Previously, a major handicap for developing IC vaccines for human use was the lack of appropriate human monoclonal antibodies for the construction of IC vaccines that would function properly through human Fc receptors. With the rapid development and production of different human monoclonal antibodies for therapeutic purposes, switching from polyclonal human immunoglobulin to specific human monoclonal antibody may significantly improve the efficacies of IC therapies. In addition, the use of ICs with modifications in the glycosylation of IgG can be employed to generate broadly neutralizing antibodies for protection against viruses that are prone to mutate.

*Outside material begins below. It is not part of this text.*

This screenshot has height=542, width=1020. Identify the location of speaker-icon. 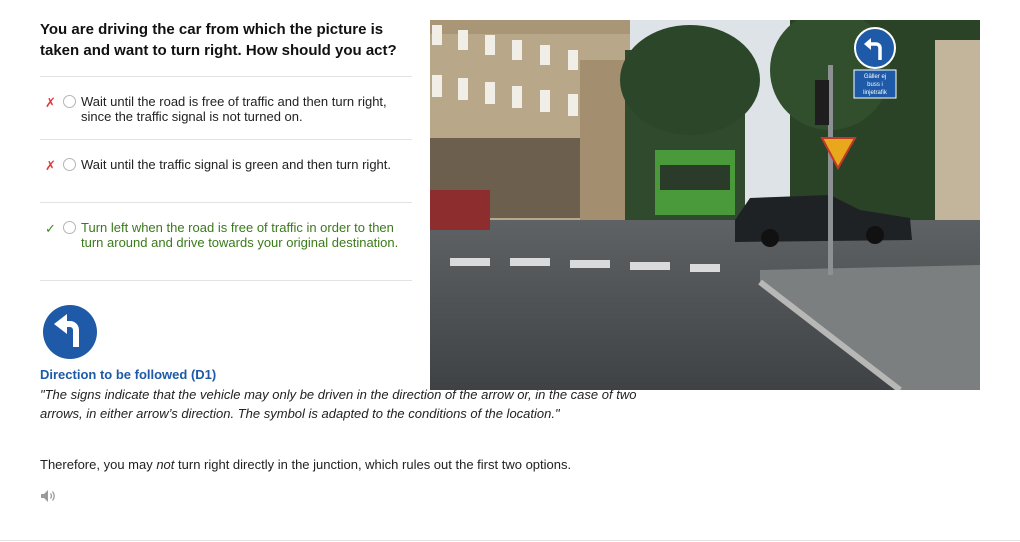
(49, 496).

With the experience gained in producing ICs with HBsAg and influenza HA and their respective antibodies, appropriate ratios and methodologies for the manufacture of ICs can be standardized to fulfill the regulatory requirements for clinical application. Furthermore, the recent development of a simple cellular assay of IC-mediated T-cell activation in vitro using human peripheral blood mononuclear cells, may help to evaluate the efficacy of ICs prior to clinical trials.95 Notably, due to the small dosage of monoclonal antibodies used to generate ICs, it will also be intrinsically less expensive to produce ICs than therapeutic antibodies. Furthermore, the tedious and expensive process of separately producing qualified antigen and antibody may be avoidable. Recombinant ICs can also be generated by fusing antigens with the Fc fragment of IgG into one molecule and expressing the construct in appropriate vectors.96 This experimental approach has been tested using plant biotechnology and immunization in mice.87 In addition, as shown in a recent study on allosteric communications in antibody–antigen recognition and FcR activation,97 more effective IC constructs may be generated.

Preventive IC vaccines have certain advantages over the traditional preventive vaccines. However, due to the scale of the existing industrial commitment to producing the established kinds of preventive vaccines, application of preventive ICs may be limited to a few vaccine targets. In contrast, therapeutic IC vaccines seem to have a broader opportunity in practice. Combination therapy is the current trend for the cure of diseases and therapeutic IC vaccines may be given in combination with drugs, or other immune regulatory factors, thereby achieving better therapeutic efficacy than either of the treatments alone. Such a sandwich strategy using IC in combination with antiviral drugs and antibodies has been suggested.98

Although extensive experimental studies have shown the immune regulatory effects of ICs, the application of ICs in vaccinology has only just started. As IC therapy is mediated through immune regulation, and immune responses initiated by IC can be pathological, as shown by transient elevation of ALT in certain IC-treated CHB patients. Careful monitoring of side effects during IC clinical trials is crucial. More field/clinical trials are clearly merited to finally substantiate and verify ICs’ contribution to vaccinology.